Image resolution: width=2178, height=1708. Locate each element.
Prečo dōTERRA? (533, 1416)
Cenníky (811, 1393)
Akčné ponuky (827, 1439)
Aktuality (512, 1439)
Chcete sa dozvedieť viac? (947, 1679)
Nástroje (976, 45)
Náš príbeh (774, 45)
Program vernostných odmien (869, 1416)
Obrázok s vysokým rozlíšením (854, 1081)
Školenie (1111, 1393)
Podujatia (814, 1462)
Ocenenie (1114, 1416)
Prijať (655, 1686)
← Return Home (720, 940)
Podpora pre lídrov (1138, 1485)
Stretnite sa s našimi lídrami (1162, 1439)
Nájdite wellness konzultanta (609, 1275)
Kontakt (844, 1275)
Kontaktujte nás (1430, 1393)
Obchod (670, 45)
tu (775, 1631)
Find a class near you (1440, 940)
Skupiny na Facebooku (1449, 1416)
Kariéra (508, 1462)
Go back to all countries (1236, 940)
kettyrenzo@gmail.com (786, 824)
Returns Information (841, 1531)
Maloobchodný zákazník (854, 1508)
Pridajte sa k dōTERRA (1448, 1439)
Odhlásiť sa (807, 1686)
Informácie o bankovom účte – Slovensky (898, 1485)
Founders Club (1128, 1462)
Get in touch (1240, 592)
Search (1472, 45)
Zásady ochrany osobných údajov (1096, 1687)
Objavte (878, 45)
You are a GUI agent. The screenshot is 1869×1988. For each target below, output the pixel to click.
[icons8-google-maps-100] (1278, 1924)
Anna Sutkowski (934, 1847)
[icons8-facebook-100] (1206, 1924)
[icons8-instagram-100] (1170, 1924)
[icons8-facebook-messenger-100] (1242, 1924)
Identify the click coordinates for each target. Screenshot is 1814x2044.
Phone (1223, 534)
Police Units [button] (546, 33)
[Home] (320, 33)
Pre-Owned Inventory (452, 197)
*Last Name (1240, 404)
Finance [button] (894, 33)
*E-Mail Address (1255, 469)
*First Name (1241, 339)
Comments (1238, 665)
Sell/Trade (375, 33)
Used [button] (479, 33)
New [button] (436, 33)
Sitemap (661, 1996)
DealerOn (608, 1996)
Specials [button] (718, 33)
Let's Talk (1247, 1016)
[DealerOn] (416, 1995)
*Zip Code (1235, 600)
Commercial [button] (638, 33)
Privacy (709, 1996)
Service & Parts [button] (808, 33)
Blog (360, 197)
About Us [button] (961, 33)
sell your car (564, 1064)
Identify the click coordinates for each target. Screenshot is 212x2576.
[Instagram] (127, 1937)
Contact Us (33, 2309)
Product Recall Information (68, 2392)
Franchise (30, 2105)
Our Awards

What you are asked to do: Using the entries above, return exactly the lines from the line with "Name (1240, 404)" to the line with "Specials [button] (718, 33)", counting both of those lines.

Solution for this problem:
*Last Name (1240, 404)
Finance [button] (894, 33)
*E-Mail Address (1255, 469)
*First Name (1241, 339)
Comments (1238, 665)
Sell/Trade (375, 33)
Used [button] (479, 33)
New [button] (436, 33)
Sitemap (661, 1996)
DealerOn (608, 1996)
Specials [button] (718, 33)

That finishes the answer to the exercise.